The Evaluation Framework
Why Most CIAM Evaluations Fail
Most teams evaluate CIAM solutions the way they evaluate any SaaS tool: they read a few G2 reviews, sit through vendor demos, and pick the one with the slickest presentation. Six months later, they discover the pricing model doesn't scale, the SDK has undocumented limitations, or migration off the platform requires rewriting half their auth flows.
I've been on both sides of this process - as a vendor building LoginRadius and as an advisor helping companies select identity solutions. The companies that make good decisions follow a structured methodology. The ones that don't end up switching vendors within 18-24 months, burning engineering cycles and budget in the process.

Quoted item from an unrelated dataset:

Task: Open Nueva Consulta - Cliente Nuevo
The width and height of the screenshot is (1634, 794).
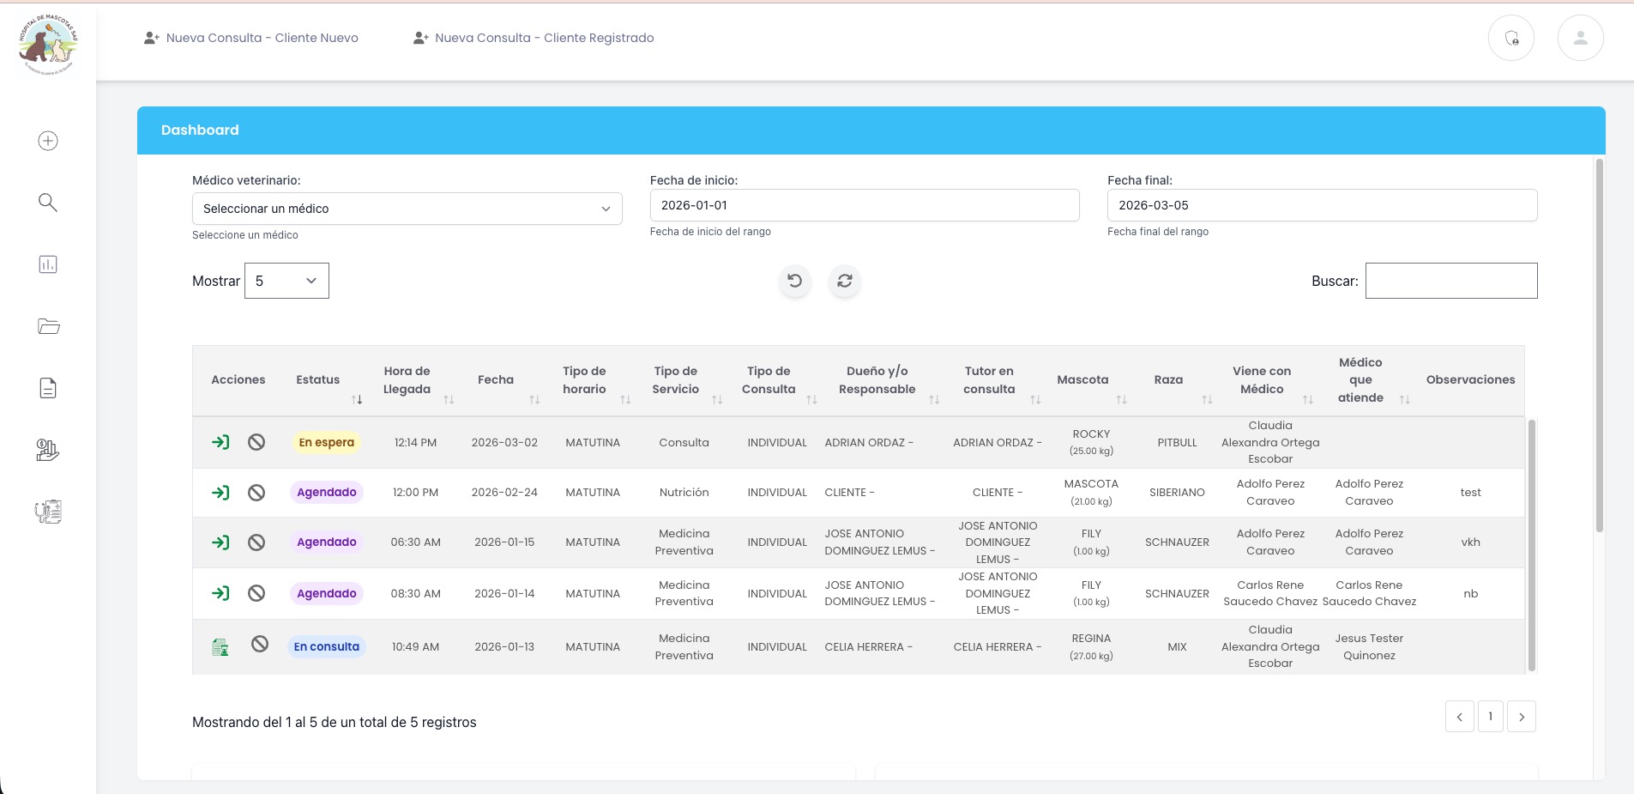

This chapter gives you that methodology. It's built from evaluating hundreds of CIAM deployments across startups, mid-market companies, and enterprises serving hundreds of millions of users.
The Five Evaluation Dimensions
Every CIAM solution should be evaluated across five dimensions. The weight you assign to each depends on your stage, industry, and use case - but ignoring any of them is a mistake.
Dimension 1: Security
Security isn't a feature checkbox. It's the foundation. A CIAM solution that handles authentication for your customers is, by definition, your most critical attack surface.
What to evaluate:
- Credential storage: How are passwords hashed? Bcrypt with a work factor of 12+ is the minimum. Argon2id is better. If a vendor can't tell you their hashing algorithm, that's a red flag.
- Token management: Are JWTs signed with RS256 or ES256 (asymmetric), not HS256 (symmetric shared secret)? Is token rotation implemented? What's the refresh token lifetime?
- Brute force protection: Configurable account lockout policies, rate limiting per IP and per account, CAPTCHA integration after failed attempts.
- Breached password detection: Does the system check passwords against known breach databases (like Have I Been Pwned) at registration and login?
- Bot detection: Beyond CAPTCHA - behavioral analysis, device fingerprinting, IP reputation scoring.
- Vulnerability management: What's their CVE response time? Do they have a bug bounty program? When was their last pen test?
- Encryption: Data at rest (AES-256) and in transit (TLS 1.2+). Key management practices.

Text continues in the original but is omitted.